A shift in the power dynamic
The "customer" in the private equity world is changing. It used to be the company being bought. Then it was the buyer who would eventually take the company off the firm's hands. Now, the customer is the internal accounting department.
Success is no longer measured by building a great company. It is measured by the ability to engineer a transaction that prevents a "down-round." This is the cannibalization phase. The industry is eating its own tail to keep the lights on.
The only way out of this trap is a brutal reset of valuations. Firms must admit that a mid-market ERP provider from 2014 is not worth 12x revenue in 2026. They must reinvest in the product or accept that the business is in terminal decline. Some firms are already doing this, quietly marking down assets and focusing on operational turnarounds rather than financial engineering. But they are the minority.
The rest are waiting for interest rates to drop back to zero so the party can start again. They are waiting for a miracle that isn't coming. The software industry is moving too fast for these debt-laden structures to keep up. Artificial intelligence is already threatening to automate the very functions that many of these legacy software companies provide. When a $20-a-month AI tool can do what a $100,000-a-year legacy suite does, the "moat" of high switching costs disappears.
Watch the secondary market.
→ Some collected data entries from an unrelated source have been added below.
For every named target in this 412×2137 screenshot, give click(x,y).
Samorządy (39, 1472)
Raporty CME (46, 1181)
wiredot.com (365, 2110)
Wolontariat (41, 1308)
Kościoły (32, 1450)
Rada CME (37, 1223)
When you see a mega-fund selling its prize software asset to its own "Strategic Partners" fund, don't look at it as a sign of strength. Look at it as a white flag. They couldn't find anyone else to take the risk. They are doubling down on a losing hand, hoping the LPs don't look too closely at the cards.
Stop looking at the reported Internal Rate of Return (IRR) and start looking at Distributed to Paid-In Capital (DPI). The former is a promise; the latter is actual cash in the bank. In the world of PE-owned software, the gap between those two numbers has never been wider.